(Alcuni dati)
● ● ● ● ●

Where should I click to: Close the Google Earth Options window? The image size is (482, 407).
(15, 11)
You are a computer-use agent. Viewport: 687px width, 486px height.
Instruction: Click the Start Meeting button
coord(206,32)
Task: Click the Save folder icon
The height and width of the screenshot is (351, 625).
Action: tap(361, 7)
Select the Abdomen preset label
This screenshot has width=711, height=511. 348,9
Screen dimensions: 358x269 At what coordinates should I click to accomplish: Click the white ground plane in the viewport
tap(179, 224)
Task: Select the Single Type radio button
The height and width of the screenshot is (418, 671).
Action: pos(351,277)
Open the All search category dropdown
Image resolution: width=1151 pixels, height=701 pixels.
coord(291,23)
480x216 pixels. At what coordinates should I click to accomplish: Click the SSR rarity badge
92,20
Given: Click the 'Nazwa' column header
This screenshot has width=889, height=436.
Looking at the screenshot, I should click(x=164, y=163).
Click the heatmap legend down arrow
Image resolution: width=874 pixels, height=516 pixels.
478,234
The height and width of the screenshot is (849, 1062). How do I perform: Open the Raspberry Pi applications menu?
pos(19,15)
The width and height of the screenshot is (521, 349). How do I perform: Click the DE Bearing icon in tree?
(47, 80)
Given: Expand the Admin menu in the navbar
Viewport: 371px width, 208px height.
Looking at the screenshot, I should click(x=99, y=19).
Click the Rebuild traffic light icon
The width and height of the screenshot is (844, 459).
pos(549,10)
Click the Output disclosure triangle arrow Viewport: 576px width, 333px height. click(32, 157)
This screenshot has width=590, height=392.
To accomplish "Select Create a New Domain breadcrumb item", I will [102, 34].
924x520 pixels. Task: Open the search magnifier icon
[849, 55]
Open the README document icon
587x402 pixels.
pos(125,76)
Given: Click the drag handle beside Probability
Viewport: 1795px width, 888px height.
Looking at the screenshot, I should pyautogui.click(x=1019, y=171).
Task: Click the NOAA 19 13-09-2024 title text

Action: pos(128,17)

● ● ● ● ●

(Obiettivo):
Ricopia tutti i dati qui sopra riga per riga, senza cambiare nulla.

(Soluzione):
Where should I click to: Close the Google Earth Options window? The image size is (482, 407).
(15, 11)
You are a computer-use agent. Viewport: 687px width, 486px height.
Instruction: Click the Start Meeting button
coord(206,32)
Task: Click the Save folder icon
The height and width of the screenshot is (351, 625).
Action: tap(361, 7)
Select the Abdomen preset label
This screenshot has width=711, height=511. 348,9
Screen dimensions: 358x269 At what coordinates should I click to accomplish: Click the white ground plane in the viewport
tap(179, 224)
Task: Select the Single Type radio button
The height and width of the screenshot is (418, 671).
Action: pos(351,277)
Open the All search category dropdown
Image resolution: width=1151 pixels, height=701 pixels.
coord(291,23)
480x216 pixels. At what coordinates should I click to accomplish: Click the SSR rarity badge
92,20
Given: Click the 'Nazwa' column header
This screenshot has width=889, height=436.
Looking at the screenshot, I should click(x=164, y=163).
Click the heatmap legend down arrow
Image resolution: width=874 pixels, height=516 pixels.
478,234
The height and width of the screenshot is (849, 1062). How do I perform: Open the Raspberry Pi applications menu?
pos(19,15)
The width and height of the screenshot is (521, 349). How do I perform: Click the DE Bearing icon in tree?
(47, 80)
Given: Expand the Admin menu in the navbar
Viewport: 371px width, 208px height.
Looking at the screenshot, I should click(x=99, y=19).
Click the Rebuild traffic light icon
The width and height of the screenshot is (844, 459).
pos(549,10)
Click the Output disclosure triangle arrow Viewport: 576px width, 333px height. click(32, 157)
This screenshot has width=590, height=392.
To accomplish "Select Create a New Domain breadcrumb item", I will [102, 34].
924x520 pixels. Task: Open the search magnifier icon
[849, 55]
Open the README document icon
587x402 pixels.
pos(125,76)
Given: Click the drag handle beside Probability
Viewport: 1795px width, 888px height.
Looking at the screenshot, I should pyautogui.click(x=1019, y=171).
Task: Click the NOAA 19 13-09-2024 title text

Action: pos(128,17)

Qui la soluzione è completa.